A smile is only skin deep… and the makeup hides the bruises.
This isn’t the story you’re going to want to read if you’re looking to recapture childhood memories of the circus. In Pirouette’s closed off world, the circus is the trap pulled over her head like a burlap sack. Circus society is laid open like a raw wound, poked and prodded until it starts to ooze.
Uncomfortable? Good, that’s what I was going for. You see, the story of Pirouette, a young clown who asks the question, “Is this really all there is?” isn’t a lighthearted romp. Unless you’re Stephen King. Maybe Clive Barker.
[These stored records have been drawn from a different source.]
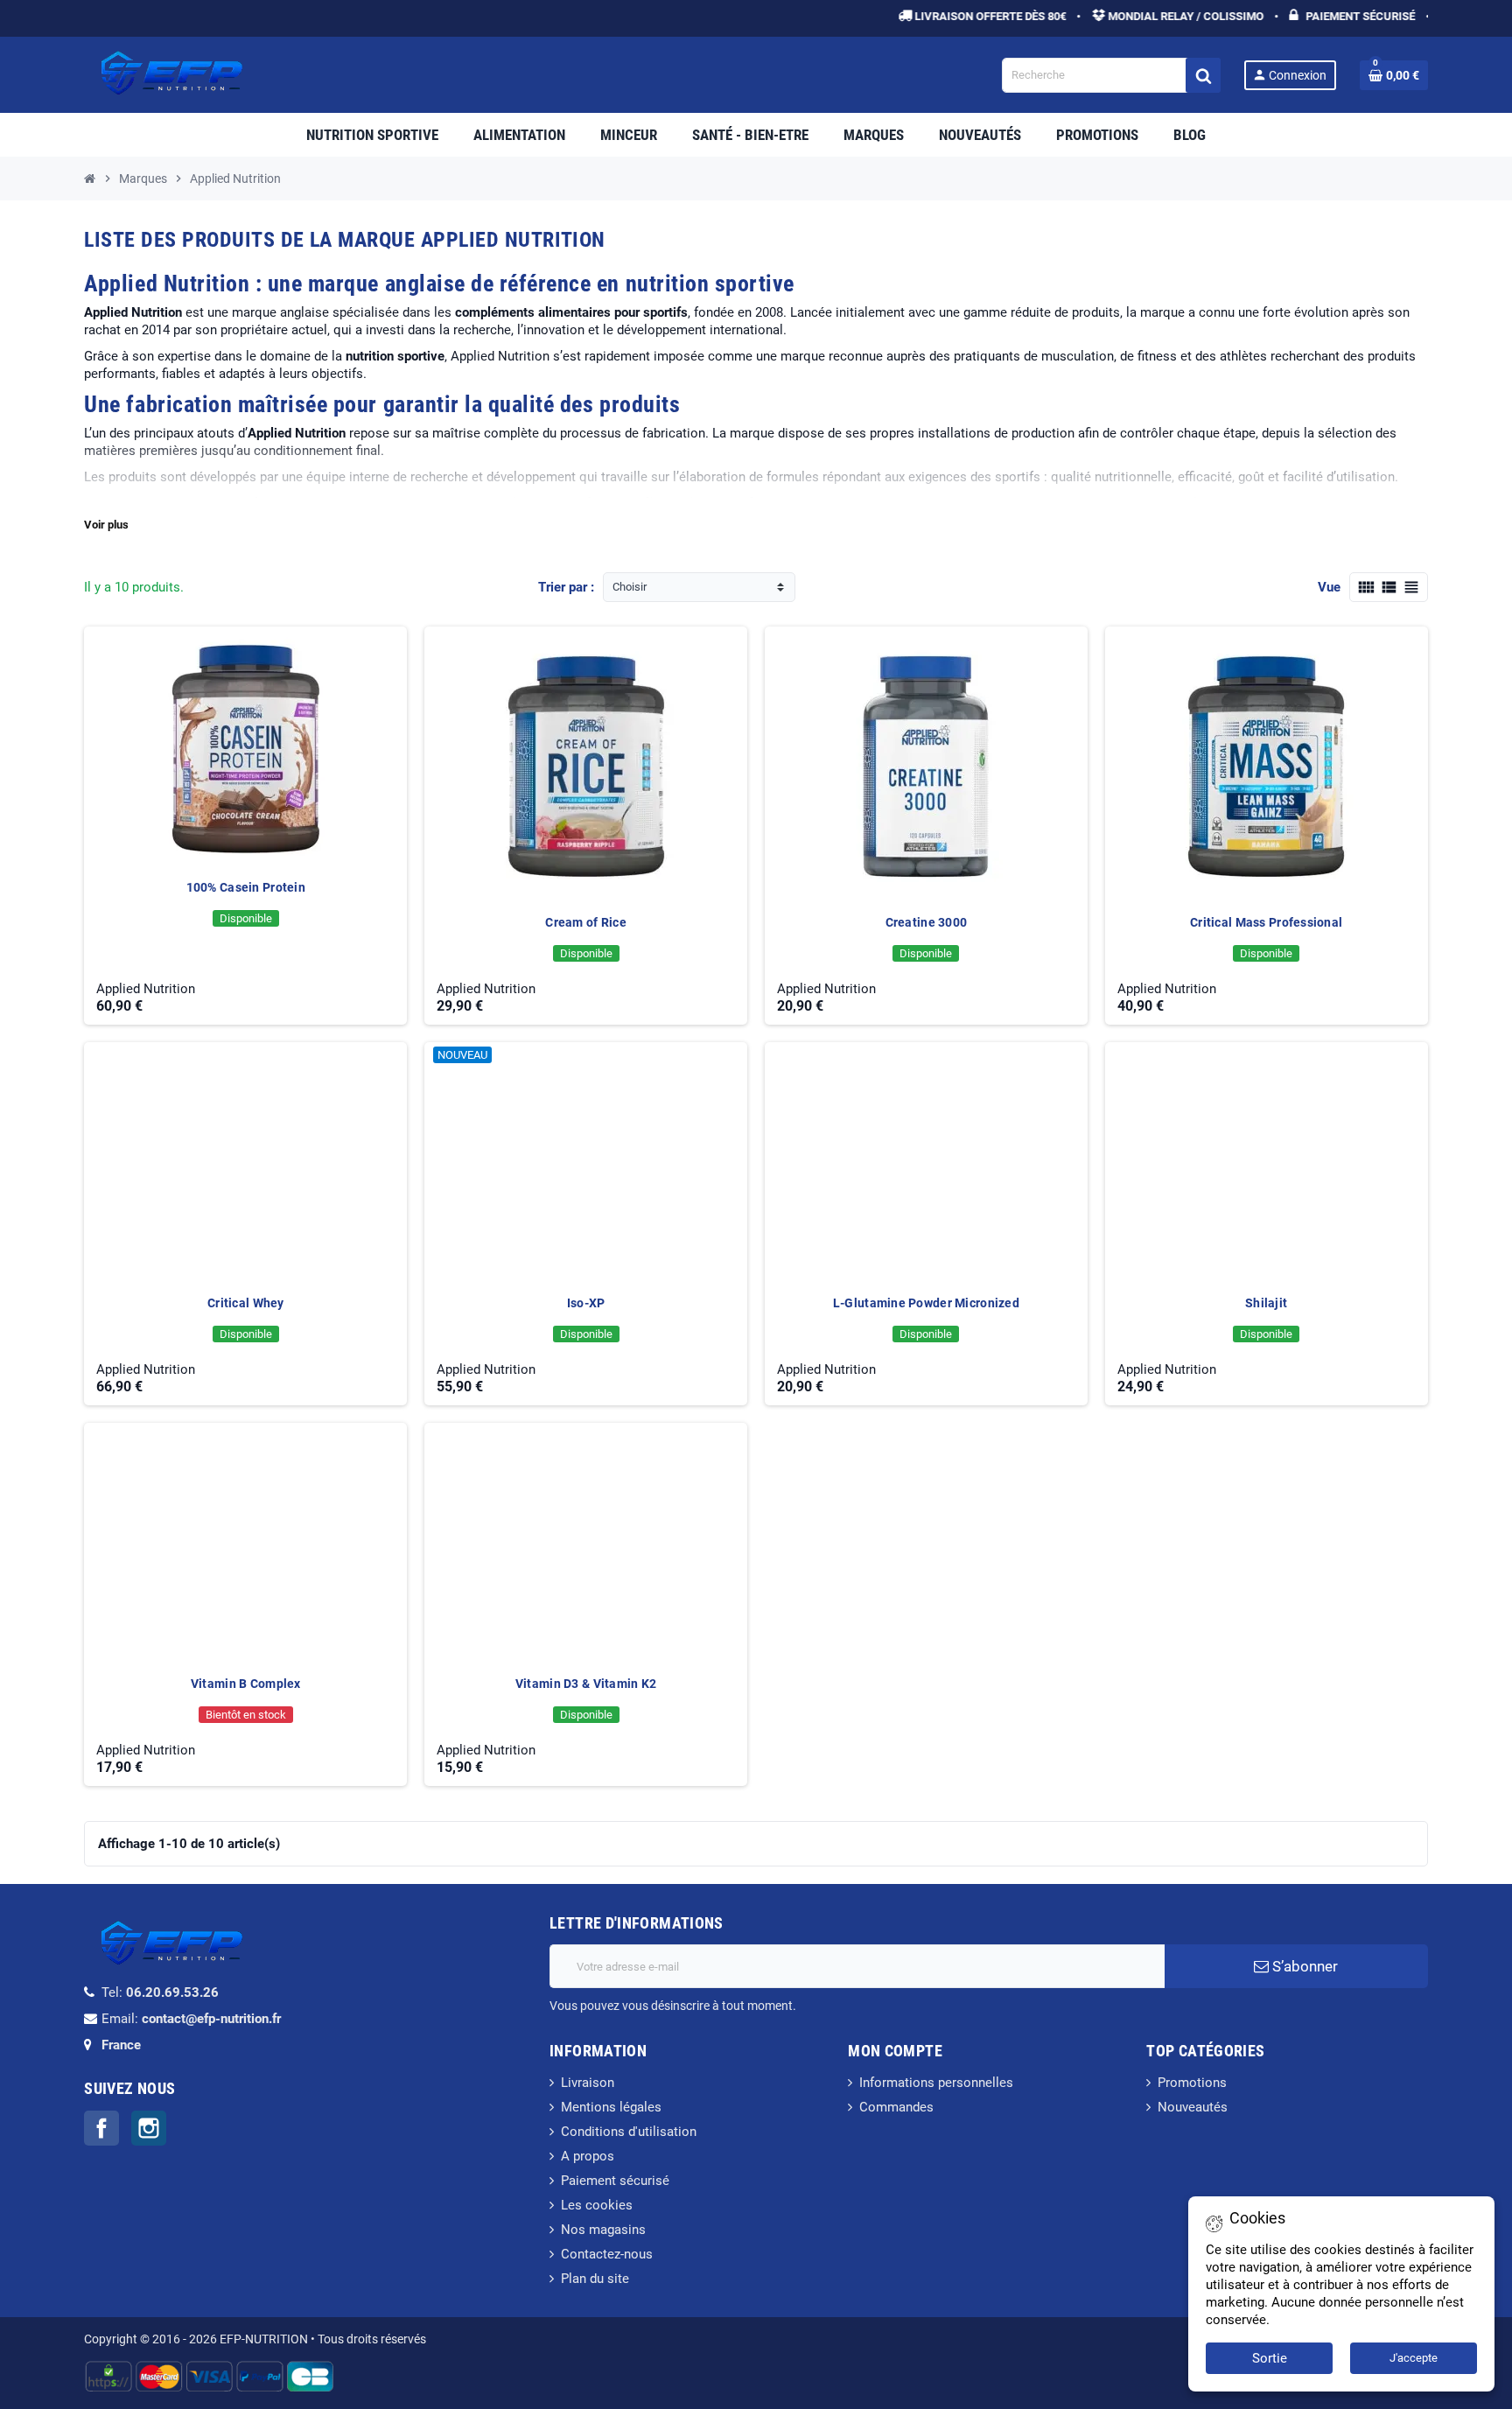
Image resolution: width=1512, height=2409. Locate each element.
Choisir (629, 586)
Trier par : (566, 587)
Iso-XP (586, 1303)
Pirouette’s story is one of forgotten loss and all too familiar pain. She’s a bright spot in a dingy setting, delighting to the cheers and laughter of the crowd, but she knows that she can be more. Unfortunately, “more” isn’t what adopted father, “the Duke”, wants from her. What he wants is a clown, smiling and cavorting while his minions work the crowd and pick pockets. What he wants is to maintain the lines in his world. Pirouette is a clown, and clowns belong on the ground, not lost in daydreams of flying free.
The story is very well written… the characters all have obvious histories, of which we’re only treated to a taste. It’s dark, but there’s the definite sense that there’s a purpose behind it. The artwork- and make no mistake, the drawing here is art- is outstanding. The character detail is meticulously done, and no emotion escapes notice.
This isn’t mindless escapism, so make sure you keep your head on straight while you’re reading… or “the Duke” might just take an interest in you and you’ll end up a part of his world for good.